- **Texto proporcionado**
::::
Gustavo, Leandro, Diego, Coqui | Por Cristian Muriel
Opinión Política ProvincialesPor
Gustavo
En 2015 Gustavo Martínez comenzó a presidir el Concejo Municipal con la mirada puesta en la intendencia. Día tras día, sin reparar en gastos gracias a sus múltiples fuentes de financiamiento público, dispuso sobre el tablero de la política local un montón de “ideas-fuerza” que ahora, una semana antes de las elecciones, amontona en un dossier y reparte entre miles de vecinos junto a boletas y una carta manuscrita, prolijamente fotocopiada, en la que se lee: “Te pido una oportunidad. Solo eso, una oportunidad!”.

Algunas de esas ideas-fuerza fueron programas interesantes, oportunos, allí donde se percibía una necesidad; otras fueron engendros; hubo incluso juntadas de amigos, de nicho, que la generosidad del dirigente acogió en su seno. Sin excepción, todos esos espacios de gestión, por así llamarlos, se superpusieron aquí y allá a las funciones naturales del Ejecutivo municipal. Gustavo creó un Municipio paralelo con todas las ventajas de llevar la política a los barrios, y sin las desventajas de lidiar con la maquinaria obsoleta que sólo Jacinto Sampayo parece capaz de controlar.
::::
- **Registros proporcionados**
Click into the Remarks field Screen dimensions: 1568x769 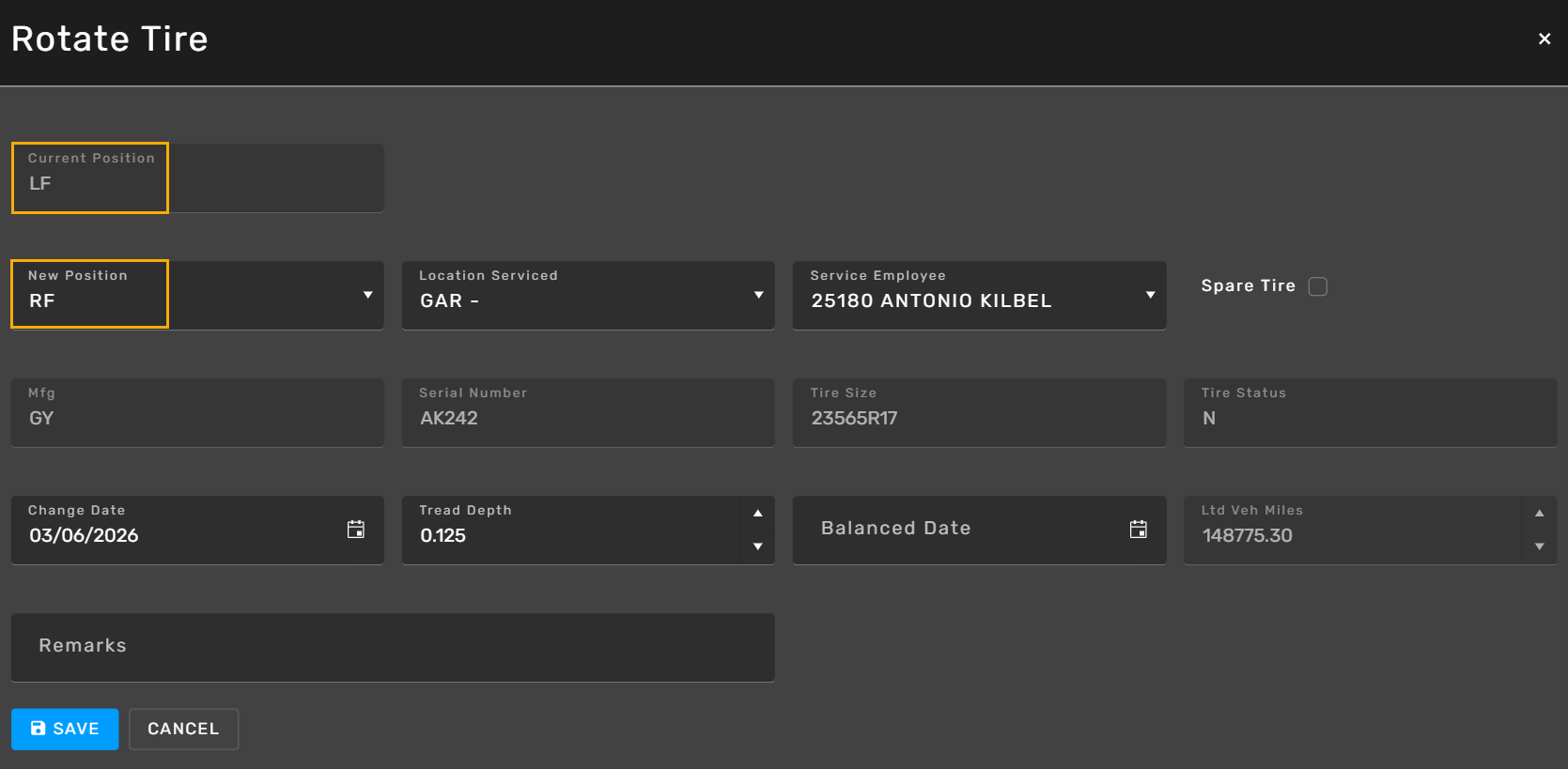coord(393,647)
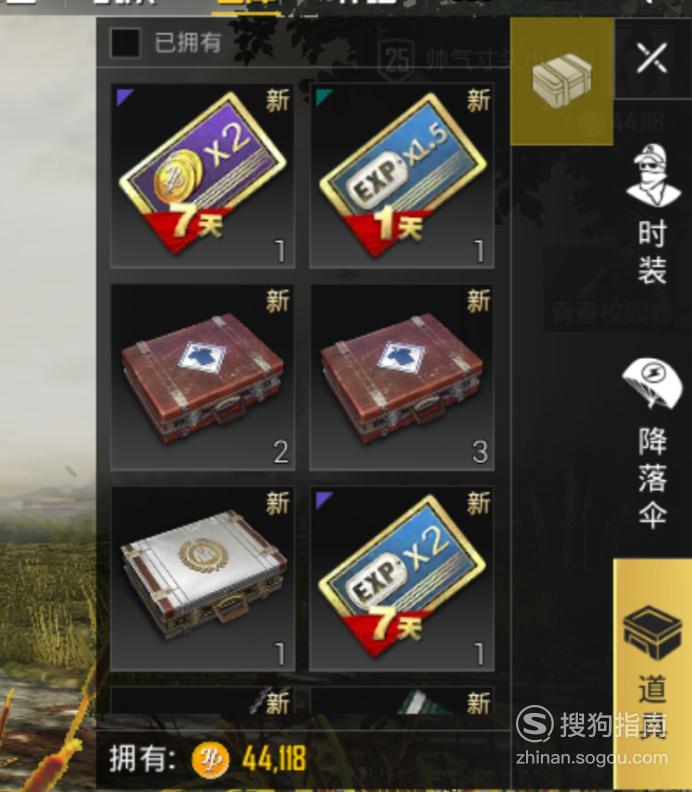Tap the 已拥有 label text
Screen dimensions: 692x792
coord(188,42)
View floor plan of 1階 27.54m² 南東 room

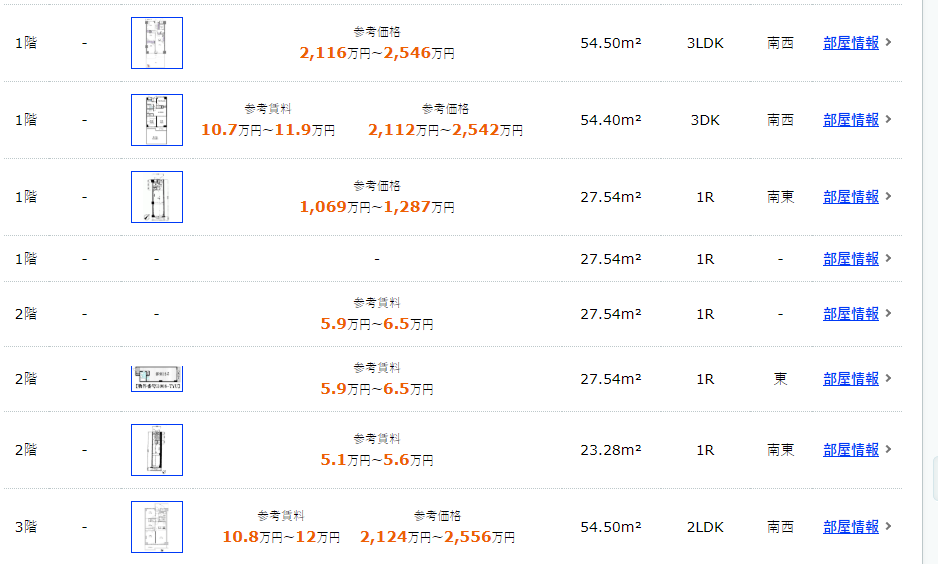(157, 197)
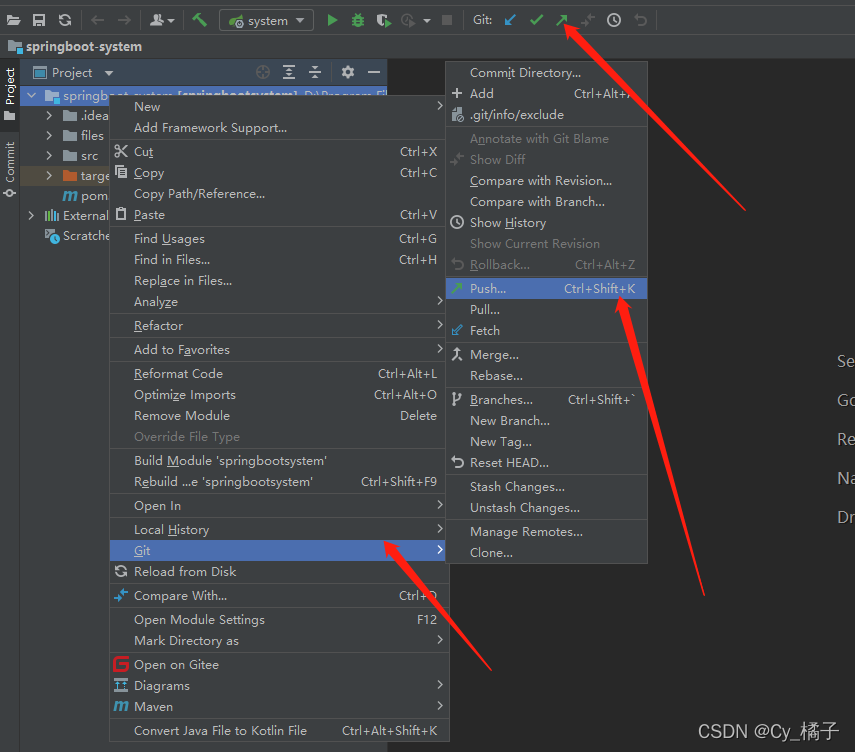Click Open on Gitee menu entry
Screen dimensions: 855x752
[177, 664]
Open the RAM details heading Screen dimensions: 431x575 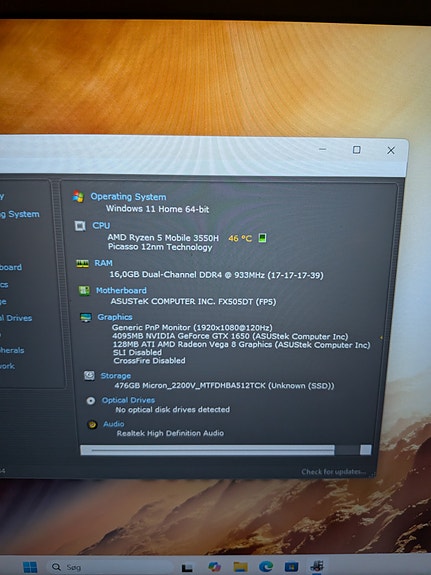click(x=103, y=263)
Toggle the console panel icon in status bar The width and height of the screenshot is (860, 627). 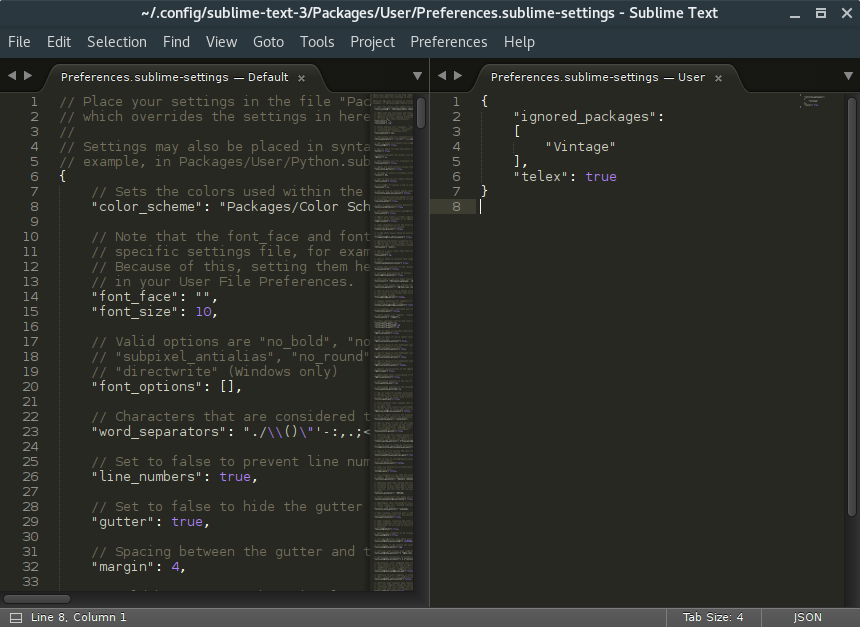[x=14, y=617]
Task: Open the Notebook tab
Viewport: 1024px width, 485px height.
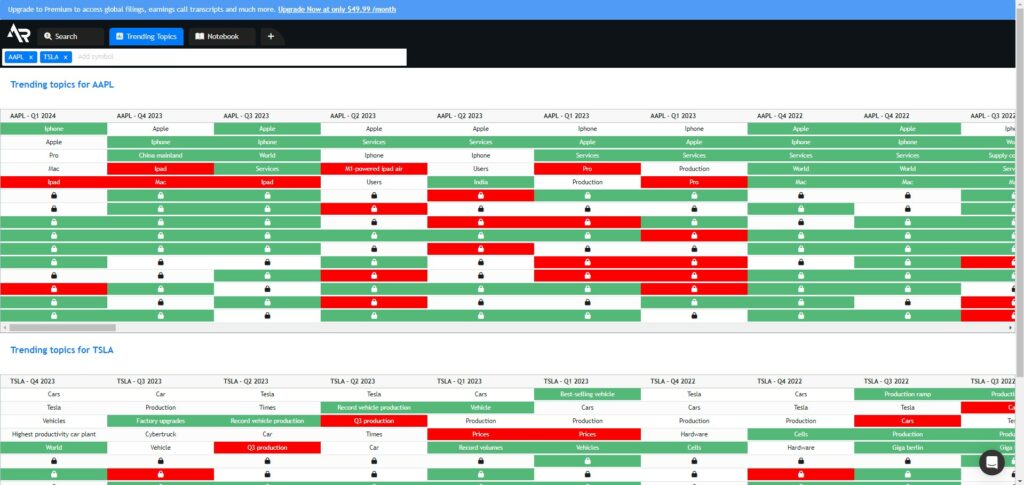Action: [x=222, y=37]
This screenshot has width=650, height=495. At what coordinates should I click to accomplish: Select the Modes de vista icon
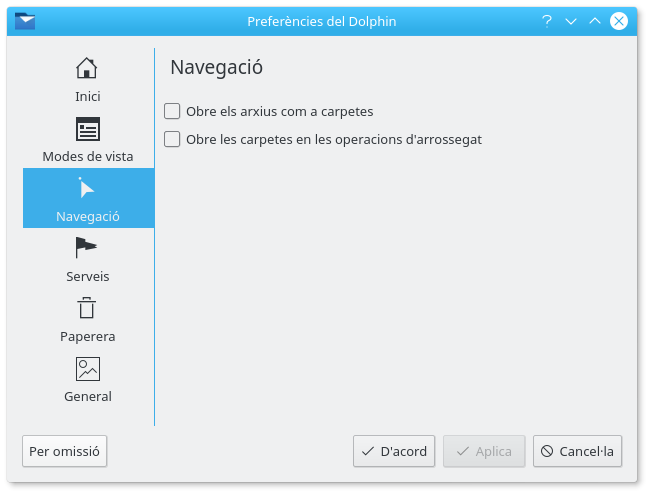point(87,129)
::::
- **Trabajo por hacer**
**A.** Enumera todas las personas que la columna menciona con nombre y apellido.
**B.** Copia de la columna el pasaje que comienza en "Algunas de esas" y termina en "capaz de controlar.".
**C.** Indica si cada afirmación coincide con la columna y respalda tu respuesta con las palabras exactas del texto: (i) Gustavo Martínez empezó a presidir el Concejo Municipal en 2015. (ii) La carta que Gustavo reparte junto a las boletas está escrita a máquina. (iii) Algunos de los espacios de gestión no se superpusieron con las funciones del Ejecutivo municipal.

- **Respuestas escritas**
**A.** Cristian Muriel, Gustavo Martínez, Jacinto Sampayo

**B.**
Algunas de esas ideas-fuerza fueron programas interesantes, oportunos, allí donde se percibía una necesidad; otras fueron engendros; hubo incluso juntadas de amigos, de nicho, que la generosidad del dirigente acogió en su seno. Sin excepción, todos esos espacios de gestión, por así llamarlos, se superpusieron aquí y allá a las funciones naturales del Ejecutivo municipal. Gustavo creó un Municipio paralelo con todas las ventajas de llevar la política a los barrios, y sin las desventajas de lidiar con la maquinaria obsoleta que sólo Jacinto Sampayo parece capaz de controlar.

**C.**
(i) Sí: "En 2015 Gustavo Martínez comenzó a presidir el Concejo Municipal".
(ii) No: "una carta manuscrita, prolijamente fotocopiada".
(iii) No: "Sin excepción, todos esos espacios de gestión, por así llamarlos, se superpusieron aquí y allá a las funciones naturales del Ejecutivo municipal".